Hi Josiah, excellent feedback, thank you for your insights. *Very* valuable.
'Generally speaking, it is difficult to get new commands added to Redis.' -> noted, and understandable. I do have some hopes, because of the ZRANGEBYLEX proposal issued by Antirez himself.
'rom': Thanks for pointing out your alternative. 'rom' looks very good (far better than another mapper 'stdnet' I tried to adopt), but I don't need the data inside python. At least not in most use cases. The data streams from a propriatary language (Progress ABL) through a named pipe into redis. I do use an embedded python thread as a broker, but not for the data. I will look into it ('rom'), and will definately adopt some ideas.
The data is very high speed, converting all data to python objects (which I don't need) is not an option here. Inside python, I just 'pass on' byte arrays.
'My talking about adding a limit is with regards to my script' -> I misunderstood, thanks.
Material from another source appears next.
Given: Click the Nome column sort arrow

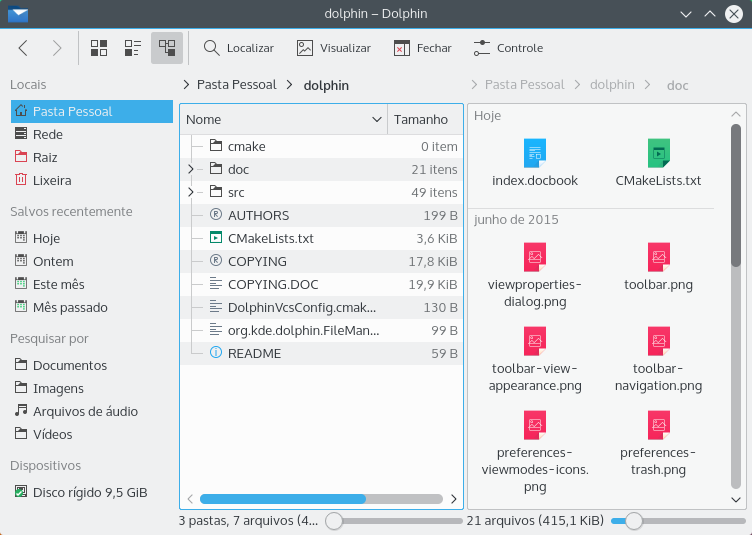Looking at the screenshot, I should point(376,120).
'There is no free lunch and a skiplist isn't magic.' -> Ofcourse I agree :). However, skiplists as well as binary tree searches do scale well. O(log(n)) does apply to both. It all comes down to real-life testing in the end. Using ZLEX solves all my performance problems. Zooming in to an alphabetical index entry stays well below 1 ms, even with 10 million rows. This is wall-clock time. I like the wikipedia entry on skip lists:
http://en.wikipedia.org/wiki/Skip_list . You might (well, given your expertise probably not) be a bit too pessimistic about 'still checking *all* levels'.
'the code is a 99% copy/paste from a prefix of the zslInsert() function' -> Well spotted and 100% correct, this is however intentional. Same for zzlInsert() btw. Setting this small piece of code aside helps with patching, and helps with scanning for changes in the original code. It should not be in the final patch, I'll make sure of that. It will eventually be refactored, if it gets adopted by Antirez.
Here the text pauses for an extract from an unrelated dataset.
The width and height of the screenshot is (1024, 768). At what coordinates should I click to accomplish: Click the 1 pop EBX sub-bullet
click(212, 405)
'null vs tab' -> yes, we use null characters as well. I just omitted that detail (amongst others) for simplicity.
'If you use scores as a pre-match' / 'unless you have a lot of strings that match on more than a 7 character prefix' -> Excellent description. This was the reason why I had to write ZLEX. Most of our comparisons exceed the 7 character prefix. A previous solution used conversion of ascii coding to 7 character chunks, allowing for unlimited string length an using scores only. The bookkeeping was however very cumbersome, and caused to big a hit on performance. I needed a simpler solution, ZLEX was the result. I always thrive for simplicity. The 7 character prefix *will* be encoded as a score (especially now I read your insights). That's why I implemented BREAKMODE NOBREAK in the design.
'"BREAKMODE" term is unnecessary' -> I think that's true. I did it like this, to block simultanious use of POSTALPHASTOP and NOBREAK. I'll adjust it.
'POSTALPHASTOP' -> English is not my native language (it's Dutch). Good point lol, I'll think of a better term ;)
'what happens in the case of NOBREAK if ...' -> You are right, I'll update the wiki.
'strange semantic in the ZSET context' -> Yes, that's true. I did it like this, to be able to get a 'preroll' in the results. My first implementation also had the standard OFFSET parameters, but this overlapped with the requested range (so I tossed it). Semantically ZLEX *is* different from the rest of the bunch, since it's relative to a cursor. I'm open to suggestions.
'In your example, you enter "b", but it returns "Bernard" and "Bob", neither of which would have matched.' -> These are the post-aggregate results, as explained in the following paragraph. Apparently this is not clear, I'll improve that.
Thanks again, TW